Go through the entries below and pick out every line with "computer".

───── Provided records

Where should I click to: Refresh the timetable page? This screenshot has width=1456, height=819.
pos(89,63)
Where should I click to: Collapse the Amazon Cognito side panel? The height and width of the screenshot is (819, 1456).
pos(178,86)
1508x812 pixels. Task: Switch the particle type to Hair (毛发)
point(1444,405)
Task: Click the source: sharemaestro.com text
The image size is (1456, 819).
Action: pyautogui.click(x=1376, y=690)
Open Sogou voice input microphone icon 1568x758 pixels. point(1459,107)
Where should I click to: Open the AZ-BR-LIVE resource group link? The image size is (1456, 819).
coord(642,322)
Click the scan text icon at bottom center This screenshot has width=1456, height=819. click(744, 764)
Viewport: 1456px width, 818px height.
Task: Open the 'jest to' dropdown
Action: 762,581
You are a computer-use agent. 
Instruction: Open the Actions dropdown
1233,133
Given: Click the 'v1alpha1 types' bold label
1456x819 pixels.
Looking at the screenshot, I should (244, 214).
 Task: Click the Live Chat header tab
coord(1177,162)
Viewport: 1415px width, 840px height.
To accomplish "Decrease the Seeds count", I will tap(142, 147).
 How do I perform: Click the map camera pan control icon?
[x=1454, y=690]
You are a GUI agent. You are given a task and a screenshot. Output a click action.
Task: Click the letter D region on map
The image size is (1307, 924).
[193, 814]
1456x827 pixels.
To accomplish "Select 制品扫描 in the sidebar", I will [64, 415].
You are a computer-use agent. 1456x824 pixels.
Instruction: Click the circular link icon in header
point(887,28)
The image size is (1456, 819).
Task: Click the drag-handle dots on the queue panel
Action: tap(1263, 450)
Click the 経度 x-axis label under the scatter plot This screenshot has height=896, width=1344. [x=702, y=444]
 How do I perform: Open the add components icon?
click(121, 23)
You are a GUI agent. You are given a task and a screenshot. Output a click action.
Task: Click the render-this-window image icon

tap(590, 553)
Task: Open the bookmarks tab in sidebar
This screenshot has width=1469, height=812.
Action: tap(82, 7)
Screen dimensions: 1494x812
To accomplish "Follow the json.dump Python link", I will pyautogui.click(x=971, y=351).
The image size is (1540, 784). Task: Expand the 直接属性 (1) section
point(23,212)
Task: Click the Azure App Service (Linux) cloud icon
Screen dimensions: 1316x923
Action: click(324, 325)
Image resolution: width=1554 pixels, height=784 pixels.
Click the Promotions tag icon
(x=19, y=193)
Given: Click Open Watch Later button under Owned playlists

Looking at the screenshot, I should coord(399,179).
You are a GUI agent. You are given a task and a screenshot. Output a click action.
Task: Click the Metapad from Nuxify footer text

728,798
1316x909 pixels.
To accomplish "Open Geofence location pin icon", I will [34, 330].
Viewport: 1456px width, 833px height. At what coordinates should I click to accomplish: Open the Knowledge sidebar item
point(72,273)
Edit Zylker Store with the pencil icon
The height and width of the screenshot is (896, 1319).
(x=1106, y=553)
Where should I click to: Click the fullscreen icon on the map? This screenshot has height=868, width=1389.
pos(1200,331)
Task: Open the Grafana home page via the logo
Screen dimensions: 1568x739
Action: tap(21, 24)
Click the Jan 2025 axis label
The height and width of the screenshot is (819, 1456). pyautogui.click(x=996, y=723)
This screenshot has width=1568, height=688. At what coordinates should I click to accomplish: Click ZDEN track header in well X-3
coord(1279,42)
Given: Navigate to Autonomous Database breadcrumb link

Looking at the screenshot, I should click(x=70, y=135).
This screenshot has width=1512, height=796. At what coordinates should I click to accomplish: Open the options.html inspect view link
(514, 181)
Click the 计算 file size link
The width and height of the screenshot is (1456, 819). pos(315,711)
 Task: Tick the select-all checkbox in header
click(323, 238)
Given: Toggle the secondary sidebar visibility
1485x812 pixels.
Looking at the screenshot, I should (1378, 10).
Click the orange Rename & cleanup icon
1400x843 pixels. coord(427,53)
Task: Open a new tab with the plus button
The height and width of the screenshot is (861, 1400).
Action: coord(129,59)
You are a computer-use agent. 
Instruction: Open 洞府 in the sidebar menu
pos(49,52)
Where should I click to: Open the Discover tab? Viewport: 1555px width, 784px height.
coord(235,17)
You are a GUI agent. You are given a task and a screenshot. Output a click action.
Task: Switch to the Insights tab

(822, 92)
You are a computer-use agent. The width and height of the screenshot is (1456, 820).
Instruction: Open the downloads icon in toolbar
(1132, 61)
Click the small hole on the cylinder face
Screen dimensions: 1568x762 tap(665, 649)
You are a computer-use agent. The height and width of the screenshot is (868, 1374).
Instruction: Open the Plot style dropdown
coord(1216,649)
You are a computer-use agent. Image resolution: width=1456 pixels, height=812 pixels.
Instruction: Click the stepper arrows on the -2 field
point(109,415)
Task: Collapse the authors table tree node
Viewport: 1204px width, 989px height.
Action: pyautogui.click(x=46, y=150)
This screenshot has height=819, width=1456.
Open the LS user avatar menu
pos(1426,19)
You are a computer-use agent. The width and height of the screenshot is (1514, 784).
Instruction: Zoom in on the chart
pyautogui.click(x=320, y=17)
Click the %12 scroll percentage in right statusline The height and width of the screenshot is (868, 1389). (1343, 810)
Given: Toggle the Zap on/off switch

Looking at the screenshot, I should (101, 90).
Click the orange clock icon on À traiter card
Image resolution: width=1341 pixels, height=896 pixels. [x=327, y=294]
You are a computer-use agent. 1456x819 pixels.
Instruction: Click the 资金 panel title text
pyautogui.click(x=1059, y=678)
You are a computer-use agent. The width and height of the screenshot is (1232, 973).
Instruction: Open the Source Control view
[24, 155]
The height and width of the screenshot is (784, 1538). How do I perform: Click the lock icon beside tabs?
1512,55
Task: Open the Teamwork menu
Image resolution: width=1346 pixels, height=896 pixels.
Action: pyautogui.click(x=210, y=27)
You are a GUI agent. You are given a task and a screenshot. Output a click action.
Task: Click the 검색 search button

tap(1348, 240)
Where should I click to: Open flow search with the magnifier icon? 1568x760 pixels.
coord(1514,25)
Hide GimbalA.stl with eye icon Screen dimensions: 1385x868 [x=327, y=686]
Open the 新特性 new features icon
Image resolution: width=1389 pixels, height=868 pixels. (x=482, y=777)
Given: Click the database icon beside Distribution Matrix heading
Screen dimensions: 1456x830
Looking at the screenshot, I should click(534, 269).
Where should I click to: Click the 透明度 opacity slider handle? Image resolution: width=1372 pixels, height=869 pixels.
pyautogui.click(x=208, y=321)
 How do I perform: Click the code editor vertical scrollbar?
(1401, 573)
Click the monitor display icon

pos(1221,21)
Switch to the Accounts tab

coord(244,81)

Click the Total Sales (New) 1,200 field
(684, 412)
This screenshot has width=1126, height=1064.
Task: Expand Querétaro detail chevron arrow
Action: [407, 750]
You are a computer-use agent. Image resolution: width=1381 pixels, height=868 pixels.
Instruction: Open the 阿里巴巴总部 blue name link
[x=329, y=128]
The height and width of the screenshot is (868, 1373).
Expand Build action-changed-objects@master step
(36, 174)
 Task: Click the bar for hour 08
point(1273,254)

──────────

Exercise solution
You are a computer-use agent. 
You are a computer-use agent. 1456x824 pixels.
You are a computer-use agent. 
You are a computer-use agent. The width and height of the screenshot is (1456, 820).
You are a computer-use agent. The height and width of the screenshot is (868, 1374).
You are a computer-use agent. Image resolution: width=1456 pixels, height=812 pixels.
You are a computer-use agent. The width and height of the screenshot is (1514, 784).
You are a computer-use agent. 1456x819 pixels.
You are a computer-use agent. The width and height of the screenshot is (1232, 973).
You are a computer-use agent. Image resolution: width=1381 pixels, height=868 pixels.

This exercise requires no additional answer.